• **SOURCE TEXT**
★ ★ ★
This massive fact, together with the neglect of the island’s armed forces by MacDonald, Baldwin, and Chamberlain, meant that Britain could no longer expect the Continent to catch cold when the prime minister sneezed. Chamberlain had treated the Czechs as pawns. In reality their military presence—forty trained, well-equipped divisions—had dwarfed Britain’s. As of this moment, Europe’s great standing armies were the French and Italians, each with about one hundred divisions; the Germans, with over two hundred; and the Red Army—which Chamberlain slurred—with three hundred. Britain’s potential might was great, and had the front bench responded to Churchill’s appeals over the past six years the country might have had a strong force-in-being. He had been ignored. If asked to field an expeditionary force now, the chief of the Imperial General Staff could have sent two regular divisions right away, another two later, and four divisions of territorials.
★ ★ ★
• **RECORD SET**
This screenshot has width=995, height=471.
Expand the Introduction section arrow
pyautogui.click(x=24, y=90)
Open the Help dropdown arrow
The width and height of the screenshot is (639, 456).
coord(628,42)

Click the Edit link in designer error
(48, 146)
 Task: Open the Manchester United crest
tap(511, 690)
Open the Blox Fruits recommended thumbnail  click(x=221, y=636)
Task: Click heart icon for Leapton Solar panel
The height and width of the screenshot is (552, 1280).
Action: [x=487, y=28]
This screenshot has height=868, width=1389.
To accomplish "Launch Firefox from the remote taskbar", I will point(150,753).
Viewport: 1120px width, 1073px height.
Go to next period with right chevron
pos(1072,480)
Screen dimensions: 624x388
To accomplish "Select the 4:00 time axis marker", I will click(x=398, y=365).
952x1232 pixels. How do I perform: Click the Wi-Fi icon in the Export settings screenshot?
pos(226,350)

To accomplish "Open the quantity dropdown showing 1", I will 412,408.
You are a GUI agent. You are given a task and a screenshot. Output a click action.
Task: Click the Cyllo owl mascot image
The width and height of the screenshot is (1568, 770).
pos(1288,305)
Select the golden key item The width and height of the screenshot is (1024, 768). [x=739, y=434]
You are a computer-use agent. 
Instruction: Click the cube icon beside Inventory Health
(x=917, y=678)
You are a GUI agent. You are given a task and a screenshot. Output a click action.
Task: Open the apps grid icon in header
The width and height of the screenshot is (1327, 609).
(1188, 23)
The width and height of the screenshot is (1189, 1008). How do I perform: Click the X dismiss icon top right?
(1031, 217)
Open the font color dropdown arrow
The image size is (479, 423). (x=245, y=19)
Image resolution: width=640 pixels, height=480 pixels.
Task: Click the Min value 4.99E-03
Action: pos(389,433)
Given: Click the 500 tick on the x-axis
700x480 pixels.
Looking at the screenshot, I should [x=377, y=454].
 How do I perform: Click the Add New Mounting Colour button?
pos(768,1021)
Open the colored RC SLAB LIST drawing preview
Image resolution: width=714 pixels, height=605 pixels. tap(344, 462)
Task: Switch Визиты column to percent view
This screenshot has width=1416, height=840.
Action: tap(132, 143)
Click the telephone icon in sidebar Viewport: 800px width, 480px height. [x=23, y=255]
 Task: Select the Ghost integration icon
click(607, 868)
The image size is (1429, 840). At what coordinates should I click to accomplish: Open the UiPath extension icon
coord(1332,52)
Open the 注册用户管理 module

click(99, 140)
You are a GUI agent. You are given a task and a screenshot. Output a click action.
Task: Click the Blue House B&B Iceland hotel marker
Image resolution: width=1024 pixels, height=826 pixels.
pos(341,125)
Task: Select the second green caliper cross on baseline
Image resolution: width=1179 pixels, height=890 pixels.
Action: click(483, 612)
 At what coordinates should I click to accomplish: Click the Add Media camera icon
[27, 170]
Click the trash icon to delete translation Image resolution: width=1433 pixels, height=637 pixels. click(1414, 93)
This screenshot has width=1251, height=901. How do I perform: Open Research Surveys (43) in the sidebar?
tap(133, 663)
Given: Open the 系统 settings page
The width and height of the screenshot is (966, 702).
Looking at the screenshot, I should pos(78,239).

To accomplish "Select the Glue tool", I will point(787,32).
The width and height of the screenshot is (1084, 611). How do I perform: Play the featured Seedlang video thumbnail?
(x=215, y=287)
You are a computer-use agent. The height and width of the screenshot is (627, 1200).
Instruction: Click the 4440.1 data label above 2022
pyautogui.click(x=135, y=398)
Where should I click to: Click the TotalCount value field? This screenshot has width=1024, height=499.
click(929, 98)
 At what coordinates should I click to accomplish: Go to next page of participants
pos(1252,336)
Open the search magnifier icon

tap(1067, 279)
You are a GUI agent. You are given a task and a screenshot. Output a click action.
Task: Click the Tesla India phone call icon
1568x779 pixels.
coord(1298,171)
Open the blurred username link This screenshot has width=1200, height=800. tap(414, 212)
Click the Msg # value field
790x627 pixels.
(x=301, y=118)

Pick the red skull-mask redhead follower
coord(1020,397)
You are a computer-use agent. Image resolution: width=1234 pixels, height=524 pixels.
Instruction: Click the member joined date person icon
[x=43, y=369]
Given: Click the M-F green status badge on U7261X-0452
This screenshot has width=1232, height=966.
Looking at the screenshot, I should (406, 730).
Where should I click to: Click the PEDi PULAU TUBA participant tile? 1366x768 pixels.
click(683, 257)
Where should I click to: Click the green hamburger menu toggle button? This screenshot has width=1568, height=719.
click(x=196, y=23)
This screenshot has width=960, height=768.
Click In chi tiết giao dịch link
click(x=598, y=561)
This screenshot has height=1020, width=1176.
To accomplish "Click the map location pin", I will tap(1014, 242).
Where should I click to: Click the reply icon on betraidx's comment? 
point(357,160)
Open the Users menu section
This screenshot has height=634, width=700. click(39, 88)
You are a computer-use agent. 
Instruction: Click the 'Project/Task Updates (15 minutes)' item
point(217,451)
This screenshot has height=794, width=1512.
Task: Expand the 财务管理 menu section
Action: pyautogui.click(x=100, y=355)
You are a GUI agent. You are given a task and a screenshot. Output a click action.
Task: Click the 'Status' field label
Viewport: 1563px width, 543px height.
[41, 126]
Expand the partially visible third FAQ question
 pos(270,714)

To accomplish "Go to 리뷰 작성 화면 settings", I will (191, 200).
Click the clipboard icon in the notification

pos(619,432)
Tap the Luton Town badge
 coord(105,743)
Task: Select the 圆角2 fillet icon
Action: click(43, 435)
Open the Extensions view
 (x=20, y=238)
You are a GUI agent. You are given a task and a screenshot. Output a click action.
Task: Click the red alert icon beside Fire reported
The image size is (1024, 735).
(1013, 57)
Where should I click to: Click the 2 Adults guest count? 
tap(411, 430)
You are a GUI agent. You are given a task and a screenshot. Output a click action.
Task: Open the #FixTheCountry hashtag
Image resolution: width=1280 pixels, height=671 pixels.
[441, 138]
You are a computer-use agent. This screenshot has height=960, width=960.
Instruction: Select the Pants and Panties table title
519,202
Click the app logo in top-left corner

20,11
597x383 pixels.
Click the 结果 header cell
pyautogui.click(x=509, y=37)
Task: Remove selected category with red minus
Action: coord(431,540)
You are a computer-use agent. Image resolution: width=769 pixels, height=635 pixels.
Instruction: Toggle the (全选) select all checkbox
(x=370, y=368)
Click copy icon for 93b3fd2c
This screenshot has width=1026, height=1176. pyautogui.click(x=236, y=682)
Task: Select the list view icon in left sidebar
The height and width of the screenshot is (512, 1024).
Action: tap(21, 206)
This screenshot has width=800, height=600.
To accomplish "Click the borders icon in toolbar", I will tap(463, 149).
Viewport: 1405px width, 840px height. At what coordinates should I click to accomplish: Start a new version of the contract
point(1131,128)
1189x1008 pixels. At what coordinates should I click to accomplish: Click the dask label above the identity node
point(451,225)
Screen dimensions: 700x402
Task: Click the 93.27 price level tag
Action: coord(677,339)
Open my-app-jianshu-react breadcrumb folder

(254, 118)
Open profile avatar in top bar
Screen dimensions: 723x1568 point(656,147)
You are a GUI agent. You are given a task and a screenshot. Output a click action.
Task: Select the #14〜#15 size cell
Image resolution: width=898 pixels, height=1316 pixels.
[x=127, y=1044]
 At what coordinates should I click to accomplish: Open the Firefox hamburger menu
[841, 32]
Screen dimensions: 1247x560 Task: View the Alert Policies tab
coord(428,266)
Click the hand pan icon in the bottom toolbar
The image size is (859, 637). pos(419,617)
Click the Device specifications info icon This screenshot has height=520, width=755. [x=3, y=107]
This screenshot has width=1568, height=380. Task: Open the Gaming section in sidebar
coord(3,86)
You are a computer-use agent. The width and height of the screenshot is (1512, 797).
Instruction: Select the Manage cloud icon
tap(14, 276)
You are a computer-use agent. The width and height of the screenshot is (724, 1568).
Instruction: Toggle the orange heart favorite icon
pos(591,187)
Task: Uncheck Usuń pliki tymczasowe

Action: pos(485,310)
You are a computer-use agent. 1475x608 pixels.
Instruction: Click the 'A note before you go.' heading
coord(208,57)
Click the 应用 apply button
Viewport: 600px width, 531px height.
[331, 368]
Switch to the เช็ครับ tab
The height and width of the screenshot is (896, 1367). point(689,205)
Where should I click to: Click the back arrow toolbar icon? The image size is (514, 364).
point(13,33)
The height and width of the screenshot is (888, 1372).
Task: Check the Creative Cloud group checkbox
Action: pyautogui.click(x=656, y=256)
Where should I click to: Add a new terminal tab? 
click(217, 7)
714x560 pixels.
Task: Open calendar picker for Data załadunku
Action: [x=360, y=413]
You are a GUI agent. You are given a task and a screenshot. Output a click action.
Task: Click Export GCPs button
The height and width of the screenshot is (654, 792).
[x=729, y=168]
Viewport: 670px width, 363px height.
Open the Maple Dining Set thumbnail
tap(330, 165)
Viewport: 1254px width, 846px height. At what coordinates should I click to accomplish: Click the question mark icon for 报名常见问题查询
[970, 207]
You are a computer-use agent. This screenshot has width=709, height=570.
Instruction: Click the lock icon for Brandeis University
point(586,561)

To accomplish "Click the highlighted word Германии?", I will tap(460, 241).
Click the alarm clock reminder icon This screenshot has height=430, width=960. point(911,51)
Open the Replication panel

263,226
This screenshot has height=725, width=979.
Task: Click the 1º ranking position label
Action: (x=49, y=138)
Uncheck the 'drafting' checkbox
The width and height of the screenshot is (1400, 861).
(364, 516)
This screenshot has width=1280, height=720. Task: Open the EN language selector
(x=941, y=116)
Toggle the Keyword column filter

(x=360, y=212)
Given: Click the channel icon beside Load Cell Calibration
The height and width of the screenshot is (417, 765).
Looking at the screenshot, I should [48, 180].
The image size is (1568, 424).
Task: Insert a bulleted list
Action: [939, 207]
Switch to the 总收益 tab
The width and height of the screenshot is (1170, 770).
★ ★ ★
• **STATED GOAL**
Reproduce the passage above on Britain's military weakness relative to the European armies, word for word and in full.

• **FINISHED TASK**
This massive fact, together with the neglect of the island’s armed forces by MacDonald, Baldwin, and Chamberlain, meant that Britain could no longer expect the Continent to catch cold when the prime minister sneezed. Chamberlain had treated the Czechs as pawns. In reality their military presence—forty trained, well-equipped divisions—had dwarfed Britain’s. As of this moment, Europe’s great standing armies were the French and Italians, each with about one hundred divisions; the Germans, with over two hundred; and the Red Army—which Chamberlain slurred—with three hundred. Britain’s potential might was great, and had the front bench responded to Churchill’s appeals over the past six years the country might have had a strong force-in-being. He had been ignored. If asked to field an expeditionary force now, the chief of the Imperial General Staff could have sent two regular divisions right away, another two later, and four divisions of territorials.